On Saturday, when we received our giant stack of mail I panicked a bit when I saw that special package. I immediately assumed they would be dead. I decided to try something different this time. I let them chill out for about an hour or so in a very warm spot close to a heating vent. My intention was to try and wake them up.
After slapping them on my inner forearm, I felt the burning/tingling after roughly 7 minutes. Yay!!! The little pals were alive and well. I was pretty darn excited after waiting a month for a replacement dose.
The photo above is what the inoculation site looks like today. Two days post inoculation and it has gotten redder and more itchy. It’s also starting to become raised. I’ll take it!

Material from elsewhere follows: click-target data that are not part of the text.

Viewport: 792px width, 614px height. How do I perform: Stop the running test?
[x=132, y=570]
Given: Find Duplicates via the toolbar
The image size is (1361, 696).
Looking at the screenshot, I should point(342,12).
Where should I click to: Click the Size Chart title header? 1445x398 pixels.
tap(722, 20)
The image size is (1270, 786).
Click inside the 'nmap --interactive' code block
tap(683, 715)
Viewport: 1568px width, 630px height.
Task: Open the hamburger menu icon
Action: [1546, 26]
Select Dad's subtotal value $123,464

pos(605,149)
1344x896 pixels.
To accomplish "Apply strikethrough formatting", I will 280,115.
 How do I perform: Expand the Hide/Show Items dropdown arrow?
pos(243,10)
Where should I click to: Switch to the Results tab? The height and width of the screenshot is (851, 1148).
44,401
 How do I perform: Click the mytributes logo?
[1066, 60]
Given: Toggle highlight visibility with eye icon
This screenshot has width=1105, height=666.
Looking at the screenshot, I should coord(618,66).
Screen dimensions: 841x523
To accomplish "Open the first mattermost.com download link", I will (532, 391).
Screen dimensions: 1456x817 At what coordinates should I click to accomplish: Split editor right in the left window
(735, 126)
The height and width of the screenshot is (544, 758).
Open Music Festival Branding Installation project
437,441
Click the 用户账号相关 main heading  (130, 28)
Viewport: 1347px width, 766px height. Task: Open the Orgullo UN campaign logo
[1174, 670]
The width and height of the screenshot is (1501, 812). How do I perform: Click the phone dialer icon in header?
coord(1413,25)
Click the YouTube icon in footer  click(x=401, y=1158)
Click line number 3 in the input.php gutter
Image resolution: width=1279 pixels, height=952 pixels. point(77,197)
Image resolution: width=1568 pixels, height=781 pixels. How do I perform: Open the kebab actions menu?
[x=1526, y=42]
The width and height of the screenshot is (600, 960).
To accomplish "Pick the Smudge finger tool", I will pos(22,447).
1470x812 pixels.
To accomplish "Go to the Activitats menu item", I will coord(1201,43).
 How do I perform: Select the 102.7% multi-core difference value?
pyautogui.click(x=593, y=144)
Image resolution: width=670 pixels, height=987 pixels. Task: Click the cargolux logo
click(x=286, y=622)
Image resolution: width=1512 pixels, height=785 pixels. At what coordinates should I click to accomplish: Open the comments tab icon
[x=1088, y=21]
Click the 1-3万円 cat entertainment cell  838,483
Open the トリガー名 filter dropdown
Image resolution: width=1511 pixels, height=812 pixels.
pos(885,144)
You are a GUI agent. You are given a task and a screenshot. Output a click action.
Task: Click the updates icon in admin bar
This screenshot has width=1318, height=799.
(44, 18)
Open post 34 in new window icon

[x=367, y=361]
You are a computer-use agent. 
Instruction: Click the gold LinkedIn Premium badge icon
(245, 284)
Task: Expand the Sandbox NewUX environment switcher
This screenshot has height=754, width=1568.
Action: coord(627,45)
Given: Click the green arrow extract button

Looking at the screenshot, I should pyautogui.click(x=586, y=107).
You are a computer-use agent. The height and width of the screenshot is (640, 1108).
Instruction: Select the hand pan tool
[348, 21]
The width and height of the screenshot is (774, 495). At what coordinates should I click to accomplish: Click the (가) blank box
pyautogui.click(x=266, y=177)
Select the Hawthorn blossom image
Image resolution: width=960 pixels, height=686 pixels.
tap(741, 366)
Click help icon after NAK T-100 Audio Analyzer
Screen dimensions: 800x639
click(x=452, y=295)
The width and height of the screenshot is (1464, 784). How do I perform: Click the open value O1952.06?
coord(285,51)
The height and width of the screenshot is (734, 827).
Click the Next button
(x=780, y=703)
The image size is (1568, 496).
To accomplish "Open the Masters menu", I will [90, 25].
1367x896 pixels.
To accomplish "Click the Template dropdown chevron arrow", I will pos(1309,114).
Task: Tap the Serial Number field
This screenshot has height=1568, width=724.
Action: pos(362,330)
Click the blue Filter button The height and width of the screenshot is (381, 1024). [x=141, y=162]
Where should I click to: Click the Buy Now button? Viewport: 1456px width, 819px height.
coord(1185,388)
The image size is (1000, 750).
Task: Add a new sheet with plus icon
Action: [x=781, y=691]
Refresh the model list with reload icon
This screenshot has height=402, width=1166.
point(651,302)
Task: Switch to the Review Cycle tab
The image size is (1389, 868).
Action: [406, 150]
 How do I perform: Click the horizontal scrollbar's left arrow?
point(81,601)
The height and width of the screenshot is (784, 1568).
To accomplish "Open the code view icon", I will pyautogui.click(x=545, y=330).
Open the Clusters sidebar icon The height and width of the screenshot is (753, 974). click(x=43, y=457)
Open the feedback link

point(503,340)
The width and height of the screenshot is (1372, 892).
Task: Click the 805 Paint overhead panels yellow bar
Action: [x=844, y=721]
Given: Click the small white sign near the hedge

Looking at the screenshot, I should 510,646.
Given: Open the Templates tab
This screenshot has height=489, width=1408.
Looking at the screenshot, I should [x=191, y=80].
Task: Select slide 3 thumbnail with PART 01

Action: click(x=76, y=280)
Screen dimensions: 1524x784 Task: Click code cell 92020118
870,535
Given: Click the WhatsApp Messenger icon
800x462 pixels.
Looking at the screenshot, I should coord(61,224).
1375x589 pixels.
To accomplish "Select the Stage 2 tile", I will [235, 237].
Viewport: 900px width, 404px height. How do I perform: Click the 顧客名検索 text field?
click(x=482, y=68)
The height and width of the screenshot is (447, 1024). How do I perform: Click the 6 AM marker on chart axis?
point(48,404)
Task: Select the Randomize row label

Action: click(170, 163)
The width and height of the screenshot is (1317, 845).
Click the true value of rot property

I know some of you are wondering how long the larvae can survive outside of a host. I’m not sure if I covered this or not. I’m told that they can survive for about a month. They were shipped to me on March 1. We were cutting it pretty close.
As for the rest of my skin (the reason I’m infecting myself with parasites), it’s been pretty great. I think two weeks of sun and water helped it but I also believe it’s due to my tiny worm friends.
Obviously, there’s been a bit of a lull. My skin has been extra itchy and angry for about the last week. But, I’m happy to report that it’s been good for brief periods here and there as well.
That was the good news.
Now, onto the bad. My 2nd dose of 50 hookworm arrived today. I’m fairly certain they were dead on arrival. There was no tingling/itching/burrowing-into-my-skin feeling. None that I could really feel anyway. It may also be that since the rest of me is already pretty itchy/tingly that I simply just couldn’t distinguish the difference between the worms burrowing and my already tremendously bothersome yet normal (for me) regular ass skin crawl.
I hope that last sentence made sense. (I drank some wine tonight.)
The only real explanation for the possible (and likely) worm death is due to the arctic temperatures. Our worm friends are tropical creatures. They’re not fans of the cold and literally can’t survive long in these temperatures.
I could also be wrong about the worms being DOA. I’ve still got the bandage in place and if I see “love bites” tomorrow then I’ll know at least some of them made it through okay. If not, then I’ll be provided with another dose. The yucky part is that I’ll have to wait another 2.5 weeks or so. Shipping these babies takes awhile due to where they’re coming from.
I’ll keep you posted on what I see on my arm tomorrow. I know you’re all on the edge of your seats.
P.S. — that photo at the top? Those are the vials that my worms came in.